Kieu Tran

Instagram: studiokieu


Bio: Kieu Tran is a first-generation Vietnamese American artist based in Oakland, CA. Formerly a full-time software engineer with an art history degree from UCLA, she transitioned to a full-time artist in 2021. What started as creating functional works on the pottery wheel later progressed into a practice more focused on blurring the lines between abstract and figurative. She has explored ceramic, stone, wood and bronze. Kieu's biomorphic ceramic sculptures serve as a mode of self-care, learning, and asserting her identity as a first-generation Asian American woman. Her work, aiming to give form to the human soul, explores themes of identity fluidity, societal pressures, and the universal human need for love and connection. Tran has exhibited at the Bakersfield Museum of Art, Art Miami, Art Market SF, and various Bay Area galleries. Featured in Interior Design Magazine, Surface Magazine, Sight Unseen, EST Living, and Design Anthology Asia, her art resides in private collections worldwide.

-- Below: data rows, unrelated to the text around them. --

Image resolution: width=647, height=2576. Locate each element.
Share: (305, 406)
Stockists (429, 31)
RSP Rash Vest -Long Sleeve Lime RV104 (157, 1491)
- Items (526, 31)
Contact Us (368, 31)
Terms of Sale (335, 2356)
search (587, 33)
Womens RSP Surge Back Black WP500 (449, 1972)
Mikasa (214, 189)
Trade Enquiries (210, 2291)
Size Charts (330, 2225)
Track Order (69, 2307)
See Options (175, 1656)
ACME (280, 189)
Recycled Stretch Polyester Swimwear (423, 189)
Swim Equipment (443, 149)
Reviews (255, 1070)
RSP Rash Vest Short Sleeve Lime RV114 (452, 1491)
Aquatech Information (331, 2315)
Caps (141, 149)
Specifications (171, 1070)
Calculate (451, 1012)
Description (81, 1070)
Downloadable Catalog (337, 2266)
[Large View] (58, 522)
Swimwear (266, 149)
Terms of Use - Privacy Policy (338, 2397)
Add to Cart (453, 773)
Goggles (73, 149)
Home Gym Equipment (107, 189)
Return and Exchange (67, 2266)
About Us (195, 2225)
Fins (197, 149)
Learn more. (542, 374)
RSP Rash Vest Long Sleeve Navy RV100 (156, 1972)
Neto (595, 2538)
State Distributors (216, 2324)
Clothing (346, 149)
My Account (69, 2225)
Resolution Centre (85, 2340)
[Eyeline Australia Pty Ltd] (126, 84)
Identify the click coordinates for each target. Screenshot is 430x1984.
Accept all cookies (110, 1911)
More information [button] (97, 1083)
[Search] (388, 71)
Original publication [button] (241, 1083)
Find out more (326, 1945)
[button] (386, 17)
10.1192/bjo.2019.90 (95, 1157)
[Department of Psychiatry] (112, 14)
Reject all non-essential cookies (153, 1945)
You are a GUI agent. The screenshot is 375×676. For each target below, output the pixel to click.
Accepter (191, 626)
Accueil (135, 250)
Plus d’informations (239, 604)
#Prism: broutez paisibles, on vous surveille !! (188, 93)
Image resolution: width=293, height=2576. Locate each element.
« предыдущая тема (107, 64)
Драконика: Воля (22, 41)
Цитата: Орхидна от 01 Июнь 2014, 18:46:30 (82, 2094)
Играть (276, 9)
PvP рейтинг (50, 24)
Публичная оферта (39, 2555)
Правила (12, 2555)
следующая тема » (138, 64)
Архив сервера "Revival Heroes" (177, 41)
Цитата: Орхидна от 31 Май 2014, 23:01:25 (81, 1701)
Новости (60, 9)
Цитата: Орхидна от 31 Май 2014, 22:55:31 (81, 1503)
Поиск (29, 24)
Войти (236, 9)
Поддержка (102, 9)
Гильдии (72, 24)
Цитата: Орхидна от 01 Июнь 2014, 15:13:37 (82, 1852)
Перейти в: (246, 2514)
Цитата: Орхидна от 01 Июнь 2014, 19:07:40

Statement: I sculpt sensuous, biomorphic forms that strive to give form to the human soul. As a first-generation Vietnamese American woman, I delve into my personal history, extracting emotions that surpass the specificity of my experience. These sculptures, while inspired by my cultural and individual identity, transcend into meditations on universal emotions, emphasizing the interconnectedness of our shared human experience. What captivates me about clay is its perpetual transformation on the journey to its final form, making it a poetic conduit for expressing the complexities of our human experience. It’s a material that allows a profound, wordless conversation akin to the soul. Clay is also an interesting material because it holds memory. Like people, clay bears the imprints of external forces that shape and mold it, encapsulating memories that define its essence. This shared transformative quality is why clay is my preferred medium for artistic expression. The sculptures serve as psychological self-portraits, capturing moments frozen in time. Utilizing traditional coil, pinch, and slab building techniques, I deliberately construct them hollow, infusing each coil with a tangible record of my movements, time, memories, and emotions. Inflating the sculpture's cavity with my emotions and thoughts, I subsequently close it, releasing a tangible embodiment of my inner world. This medium and technique, crucial to my process, allows for introspective learning, enabling me to understand myself, my origins, and my current journey in a detached, non-judgmental manner. I excavate my history and inner world to hold a mirror for others to do the same.